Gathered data
::::::::

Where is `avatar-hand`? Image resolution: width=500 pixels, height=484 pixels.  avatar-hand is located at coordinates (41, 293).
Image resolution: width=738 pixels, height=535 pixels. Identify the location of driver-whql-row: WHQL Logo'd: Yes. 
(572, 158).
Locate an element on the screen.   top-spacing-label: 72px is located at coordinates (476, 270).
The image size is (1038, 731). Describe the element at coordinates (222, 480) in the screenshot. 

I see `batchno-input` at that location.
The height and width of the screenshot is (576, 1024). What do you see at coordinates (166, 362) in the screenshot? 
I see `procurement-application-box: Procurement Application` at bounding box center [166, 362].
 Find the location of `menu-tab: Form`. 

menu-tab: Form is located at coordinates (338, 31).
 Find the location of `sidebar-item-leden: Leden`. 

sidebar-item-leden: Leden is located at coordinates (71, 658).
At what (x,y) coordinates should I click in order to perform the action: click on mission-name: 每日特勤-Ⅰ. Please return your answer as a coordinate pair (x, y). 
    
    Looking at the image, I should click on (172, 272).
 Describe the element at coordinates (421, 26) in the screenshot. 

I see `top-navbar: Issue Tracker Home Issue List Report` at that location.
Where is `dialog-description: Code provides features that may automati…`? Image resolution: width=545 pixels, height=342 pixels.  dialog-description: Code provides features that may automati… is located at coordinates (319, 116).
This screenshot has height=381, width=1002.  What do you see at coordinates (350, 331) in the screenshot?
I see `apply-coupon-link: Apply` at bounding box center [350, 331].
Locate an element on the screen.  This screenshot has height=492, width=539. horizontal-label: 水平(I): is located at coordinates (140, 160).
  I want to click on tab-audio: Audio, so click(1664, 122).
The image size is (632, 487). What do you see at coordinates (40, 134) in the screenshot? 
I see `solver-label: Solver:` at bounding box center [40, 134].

::::::::

WORK INSTRUCTION
Please copy all of the items above word for word, with every line kept the same.

EXERCISE ANSWER
Where is `avatar-hand`? Image resolution: width=500 pixels, height=484 pixels.  avatar-hand is located at coordinates (41, 293).
Image resolution: width=738 pixels, height=535 pixels. Identify the location of driver-whql-row: WHQL Logo'd: Yes. 
(572, 158).
Locate an element on the screen.   top-spacing-label: 72px is located at coordinates (476, 270).
The image size is (1038, 731). Describe the element at coordinates (222, 480) in the screenshot. 

I see `batchno-input` at that location.
The height and width of the screenshot is (576, 1024). What do you see at coordinates (166, 362) in the screenshot? 
I see `procurement-application-box: Procurement Application` at bounding box center [166, 362].
 Find the location of `menu-tab: Form`. 

menu-tab: Form is located at coordinates (338, 31).
 Find the location of `sidebar-item-leden: Leden`. 

sidebar-item-leden: Leden is located at coordinates (71, 658).
At what (x,y) coordinates should I click in order to perform the action: click on mission-name: 每日特勤-Ⅰ. Please return your answer as a coordinate pair (x, y). 
    
    Looking at the image, I should click on (172, 272).
 Describe the element at coordinates (421, 26) in the screenshot. 

I see `top-navbar: Issue Tracker Home Issue List Report` at that location.
Where is `dialog-description: Code provides features that may automati…`? Image resolution: width=545 pixels, height=342 pixels.  dialog-description: Code provides features that may automati… is located at coordinates (319, 116).
This screenshot has height=381, width=1002.  What do you see at coordinates (350, 331) in the screenshot?
I see `apply-coupon-link: Apply` at bounding box center [350, 331].
Locate an element on the screen.  This screenshot has height=492, width=539. horizontal-label: 水平(I): is located at coordinates (140, 160).
  I want to click on tab-audio: Audio, so click(1664, 122).
The image size is (632, 487). What do you see at coordinates (40, 134) in the screenshot? 
I see `solver-label: Solver:` at bounding box center [40, 134].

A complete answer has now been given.